**What this task involves:**
Copy the listing below line for line, without changing anything.
::::
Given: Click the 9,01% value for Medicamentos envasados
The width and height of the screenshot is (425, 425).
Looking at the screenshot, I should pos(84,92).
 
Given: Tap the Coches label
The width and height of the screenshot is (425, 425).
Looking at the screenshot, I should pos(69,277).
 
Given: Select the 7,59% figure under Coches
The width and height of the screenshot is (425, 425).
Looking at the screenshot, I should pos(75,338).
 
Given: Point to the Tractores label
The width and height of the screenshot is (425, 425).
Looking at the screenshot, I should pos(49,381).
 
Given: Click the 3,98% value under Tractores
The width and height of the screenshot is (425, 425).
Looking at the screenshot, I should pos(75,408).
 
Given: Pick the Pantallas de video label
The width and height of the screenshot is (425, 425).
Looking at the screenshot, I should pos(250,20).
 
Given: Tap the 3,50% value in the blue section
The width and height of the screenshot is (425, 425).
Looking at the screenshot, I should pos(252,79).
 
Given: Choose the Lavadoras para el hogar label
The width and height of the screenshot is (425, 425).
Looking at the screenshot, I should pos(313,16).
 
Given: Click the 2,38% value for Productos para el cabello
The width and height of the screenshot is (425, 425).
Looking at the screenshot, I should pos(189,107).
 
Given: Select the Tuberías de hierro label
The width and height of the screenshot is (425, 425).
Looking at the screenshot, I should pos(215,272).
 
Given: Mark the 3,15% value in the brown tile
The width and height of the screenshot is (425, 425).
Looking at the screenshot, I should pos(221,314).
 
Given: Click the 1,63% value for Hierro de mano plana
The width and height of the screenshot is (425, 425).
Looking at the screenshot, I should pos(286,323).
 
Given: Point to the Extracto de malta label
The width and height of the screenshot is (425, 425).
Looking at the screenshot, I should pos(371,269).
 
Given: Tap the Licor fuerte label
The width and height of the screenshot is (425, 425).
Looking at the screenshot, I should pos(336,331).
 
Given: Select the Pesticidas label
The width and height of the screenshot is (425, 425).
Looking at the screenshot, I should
::::
**Written response:**
Given: Click the 9,01% value for Medicamentos envasados
The width and height of the screenshot is (425, 425).
Looking at the screenshot, I should pos(84,92).
 
Given: Tap the Coches label
The width and height of the screenshot is (425, 425).
Looking at the screenshot, I should pos(69,277).
 
Given: Select the 7,59% figure under Coches
The width and height of the screenshot is (425, 425).
Looking at the screenshot, I should pos(75,338).
 
Given: Point to the Tractores label
The width and height of the screenshot is (425, 425).
Looking at the screenshot, I should pos(49,381).
 
Given: Click the 3,98% value under Tractores
The width and height of the screenshot is (425, 425).
Looking at the screenshot, I should pos(75,408).
 
Given: Pick the Pantallas de video label
The width and height of the screenshot is (425, 425).
Looking at the screenshot, I should pos(250,20).
 
Given: Tap the 3,50% value in the blue section
The width and height of the screenshot is (425, 425).
Looking at the screenshot, I should pos(252,79).
 
Given: Choose the Lavadoras para el hogar label
The width and height of the screenshot is (425, 425).
Looking at the screenshot, I should pos(313,16).
 
Given: Click the 2,38% value for Productos para el cabello
The width and height of the screenshot is (425, 425).
Looking at the screenshot, I should pos(189,107).
 
Given: Select the Tuberías de hierro label
The width and height of the screenshot is (425, 425).
Looking at the screenshot, I should pos(215,272).
 
Given: Mark the 3,15% value in the brown tile
The width and height of the screenshot is (425, 425).
Looking at the screenshot, I should pos(221,314).
 
Given: Click the 1,63% value for Hierro de mano plana
The width and height of the screenshot is (425, 425).
Looking at the screenshot, I should pos(286,323).
 
Given: Point to the Extracto de malta label
The width and height of the screenshot is (425, 425).
Looking at the screenshot, I should pos(371,269).
 
Given: Tap the Licor fuerte label
The width and height of the screenshot is (425, 425).
Looking at the screenshot, I should pos(336,331).
 
Given: Select the Pesticidas label
The width and height of the screenshot is (425, 425).
Looking at the screenshot, I should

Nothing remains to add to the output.